San Jose Sharks - Hate to do this to my favorite hockey team, but San Jose is pretty landlocked. The bay is north of the city, but not very close. Oh, and there are not many sharks in the bay, so they could have done a much better job in selecting the mascot.

The NBA

Well, most of the issues in the NBA result of moving teams.

The Utah Jazz: There are so many great jazz musicians from the state of Utah, no, the team moved from New Orleans and never changed the name. This is a terrible name, there is no association between Jazz and Salt Lake City, maybe a jazz club or two, but really this is just laziness.

Los Angeles Lakers: Originally in Minnesota, the land of a ten thousand lakes, the name made sense. But there are no lakes in Los Angeles, well maybe there are some, but the city is not known for their lakes. Maybe the LA Smog?

New York Knicks: Still not sure what Knickerbocker is and it is still technically the official name. Just change it already, no knows what this word means.

Memphis Grizzlies: Again, team moved from Canada to Memphis. It worked in Canada, but Memphis is not known for their beers, maybe they change it to the kings for Elvis and Sacramento change their name to something better since everyone outside of California thinks of the kings as the hockey team in LA. Wow, that was two-for-one deal.
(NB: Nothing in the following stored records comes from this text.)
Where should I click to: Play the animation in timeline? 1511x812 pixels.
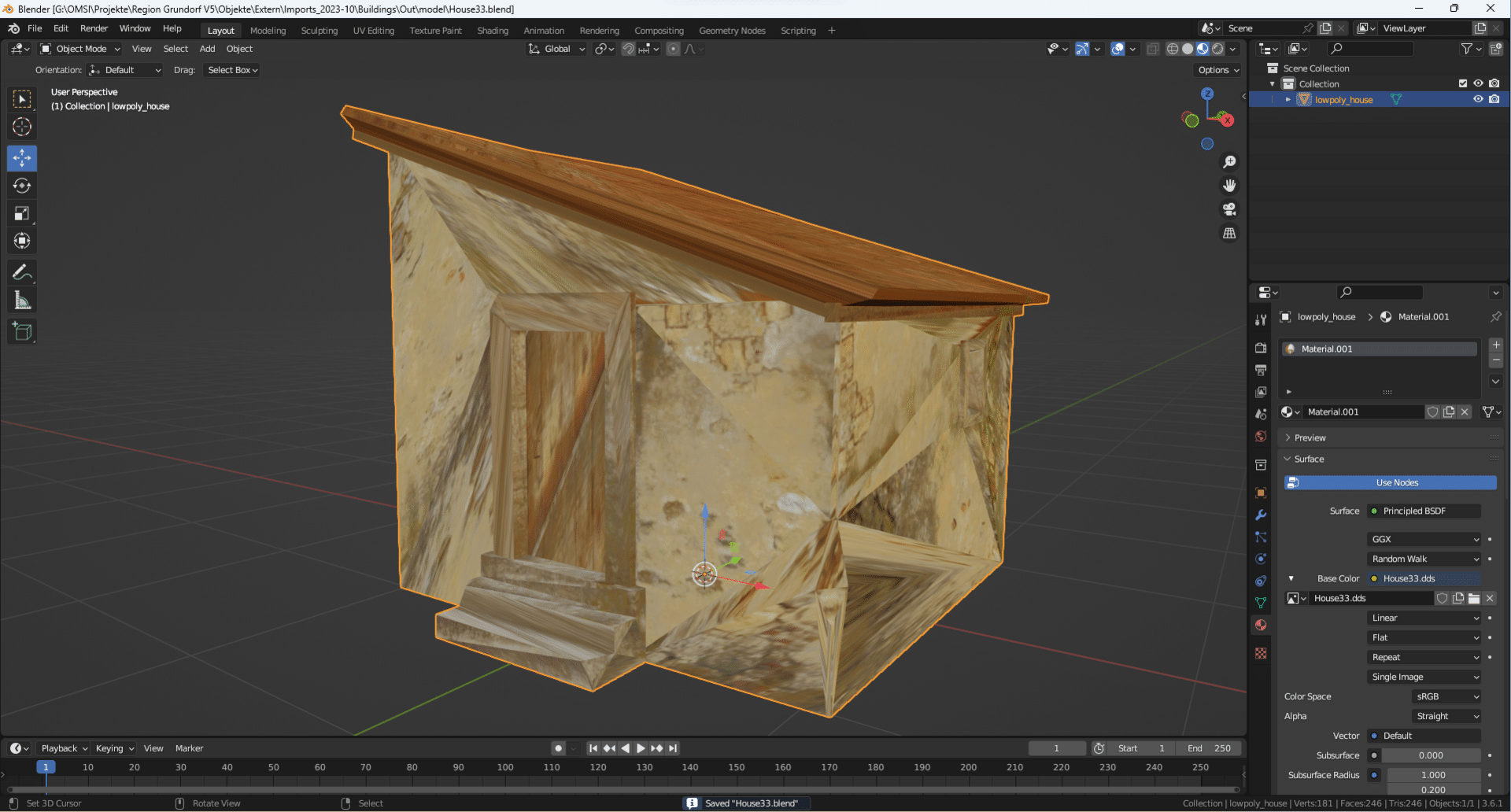tap(641, 748)
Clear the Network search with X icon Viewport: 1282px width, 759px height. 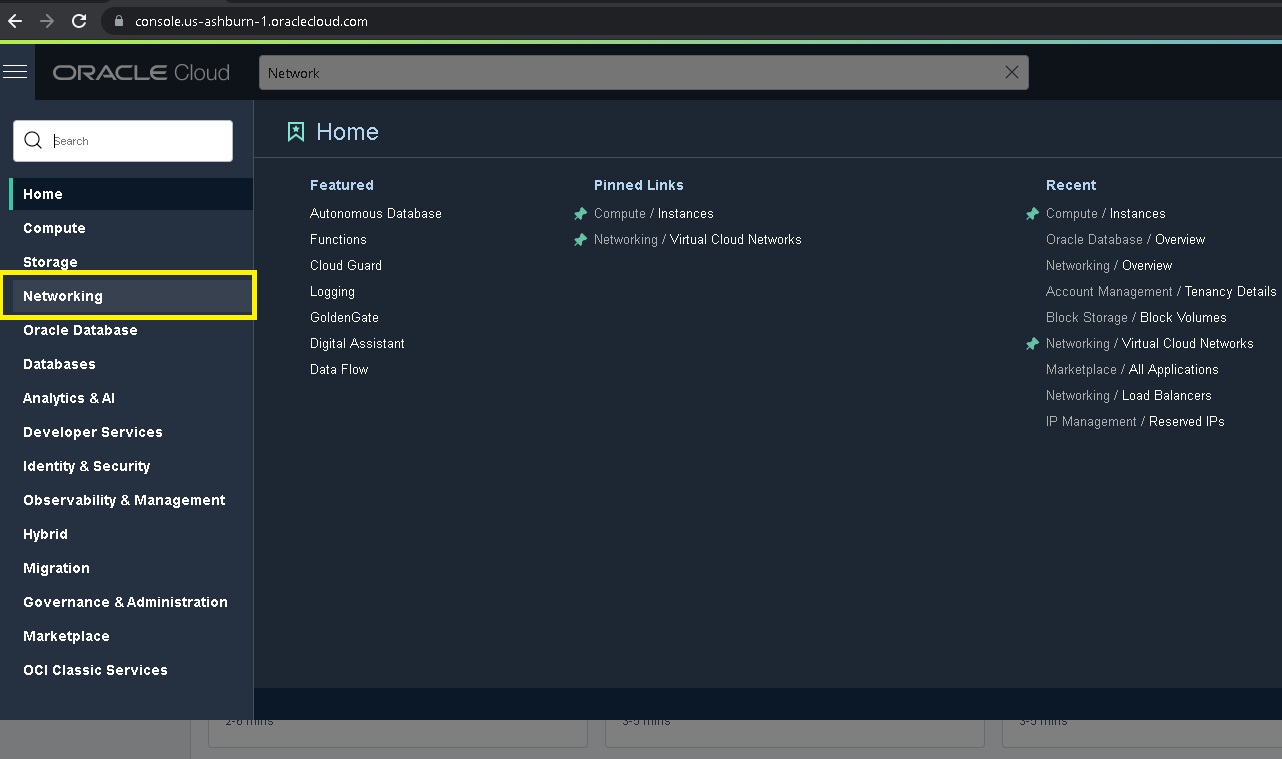[x=1011, y=72]
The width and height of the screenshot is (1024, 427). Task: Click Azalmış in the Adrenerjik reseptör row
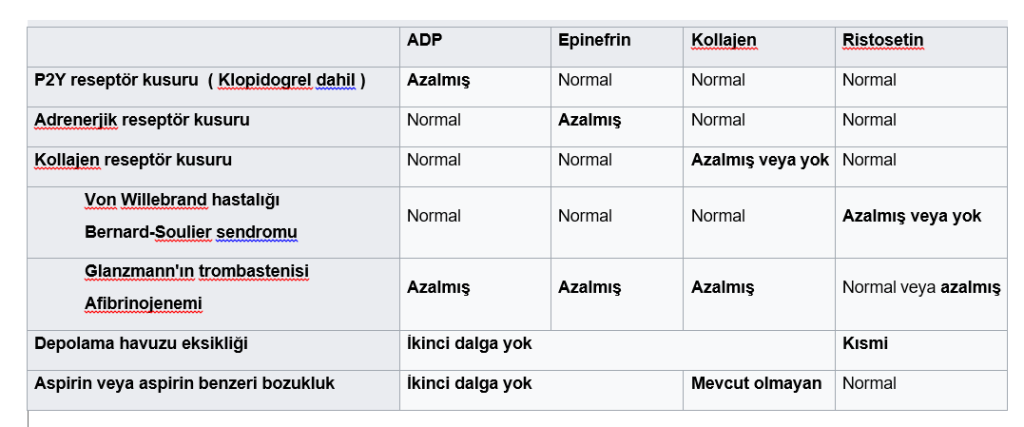(589, 120)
Miami Heat: We all know Miami is hot, it is 85 degrees 10 months of the year. Please don't remind everyone of that. This is laziness on the ownership, you named your team after a descriptive term for the weather, and not even a creative one like the Phoenix Suns,

MLB

Philadelphia Phillies - Problem here is the laziness of the owners, though I will be nice since they named the team 120 years ago, so they probably thought it was catchy. Basically it is the name of the city a second time, like the Cleveland Cleves, or the Portland Ports. It must have been a very quick meeting when they thought this name up.

Cincinnati Reds - Similar to the Browns in the NFL, this team is simply a color, an adjective. Teams need to have nouns, not adjectives, adjectives modify, in this case, modifying the city of Cincinnati. Again, the was founded 100+ years ago, so maybe this was the best they could work with.

Kansas City Royals - I have no idea what royalty has to do with Kansas City, I guess this like the Reds, they simply took a color and made it the team name. Or maybe the name is for royalty, I don't know and it is confusing. If it is for royalty, than this team is unAmerican because this country was founded to protest the ideas of royalty and monarchs.

Oakland Athletics - Again, an old team with an old name. The problem is that the A's is much more popular than the full name and the shorter A's, makes no sense. The team is a letter? And athletic is not better, obviously they are athletes.


So, basically we have several poorly named teams between the four major sports. There must be better choices out there, or at least more creative ones (Columbus Blue Jackets, Arizona Diamondbacks)
Well, that wraps it up for this entry.